$n \times n$ grid, each row contains n distinct colors. Permute the cells within each row such that columns contain n distinct colors Let $G$ be an $n \times n$ grid and color each cell. Suppose that no row contains two cells of the same color. Show that the cells can be permuted within each row such that no column contains two cells of the same color. (Formally: show that there exist $n$ permutations $p_1, p_2, \cdots, p_n$ such that $p_i$ is a permutation of row $i$, and the composition $p = p_1 \circ p_2 \circ \cdots \circ p_n$, when applied to $G$, yields a new grid in which no column contains two cells of the same color.)
 A: Update: As pointed out in the comments, this doesn't work. In fact any strategy of reassigning colors will fail for some grids.

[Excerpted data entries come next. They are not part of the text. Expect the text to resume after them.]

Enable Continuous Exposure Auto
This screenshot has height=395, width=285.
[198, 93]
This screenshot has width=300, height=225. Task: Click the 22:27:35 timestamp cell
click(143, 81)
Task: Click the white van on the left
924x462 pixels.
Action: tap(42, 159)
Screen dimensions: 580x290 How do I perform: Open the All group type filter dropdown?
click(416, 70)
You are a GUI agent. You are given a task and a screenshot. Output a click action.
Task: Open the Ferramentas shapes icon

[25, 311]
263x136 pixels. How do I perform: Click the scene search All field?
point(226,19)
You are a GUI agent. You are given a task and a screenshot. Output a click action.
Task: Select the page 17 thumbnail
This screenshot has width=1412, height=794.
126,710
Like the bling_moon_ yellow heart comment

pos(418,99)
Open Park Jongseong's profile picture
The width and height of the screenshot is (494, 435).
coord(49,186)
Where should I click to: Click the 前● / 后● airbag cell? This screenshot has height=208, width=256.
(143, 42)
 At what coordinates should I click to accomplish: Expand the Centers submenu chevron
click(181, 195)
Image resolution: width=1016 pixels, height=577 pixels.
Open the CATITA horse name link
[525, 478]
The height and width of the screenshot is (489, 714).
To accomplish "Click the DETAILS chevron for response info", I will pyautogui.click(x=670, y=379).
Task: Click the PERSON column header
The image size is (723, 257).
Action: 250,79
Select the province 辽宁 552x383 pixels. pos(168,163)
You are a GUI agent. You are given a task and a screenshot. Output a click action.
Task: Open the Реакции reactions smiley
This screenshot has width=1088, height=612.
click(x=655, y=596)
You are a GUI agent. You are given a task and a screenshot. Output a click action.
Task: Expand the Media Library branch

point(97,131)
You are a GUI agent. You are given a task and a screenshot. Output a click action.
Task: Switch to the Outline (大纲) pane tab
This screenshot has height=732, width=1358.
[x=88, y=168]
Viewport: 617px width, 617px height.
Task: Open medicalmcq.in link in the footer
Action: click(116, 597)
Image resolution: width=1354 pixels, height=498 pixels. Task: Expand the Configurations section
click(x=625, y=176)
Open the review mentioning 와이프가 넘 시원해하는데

We use the notation $[n]$ for $\{1, 2, \ldots, n\}$. We will denote the colors in the grid as $1, 2, 
\ldots, m$ where $m\geq n$. If $m=n$, it is easy to construct such a rearrangement: Rearrange the cells of the $i$th row to $(i, i+1, \ldots, n, 1, 2, \ldots,  i-1)$.
We will construct a function $f:[m]\rightarrow [n]$ such that $f$ is surjective on each row (i.e., according to the remapped color scheme, the cells in each row will have colors $[n]$). Let the colors in the first row be denoted by $1, 2, \ldots, n$ and set $f(i) = i$ for $i \in [n]$. We will extend the domain of $f$ to all of $[m]$ by working row by row. Suppose we have extended $f$ to the colors appearing in the first $i$ rows. For each color $c_1, \ldots, c_k$ in the $i+1$st row not appearing in the first $i$ rows, arbitrarily assign $f(c_j)$ to one of $[n]$ such that each cell receives a different color. That this can be done follows because each color in the $i+1$st row is distinct.
Applying $f$, we now have a grid with $n$ colors, so we can solve the problem. It is clear that the same permutations will work for the original grid.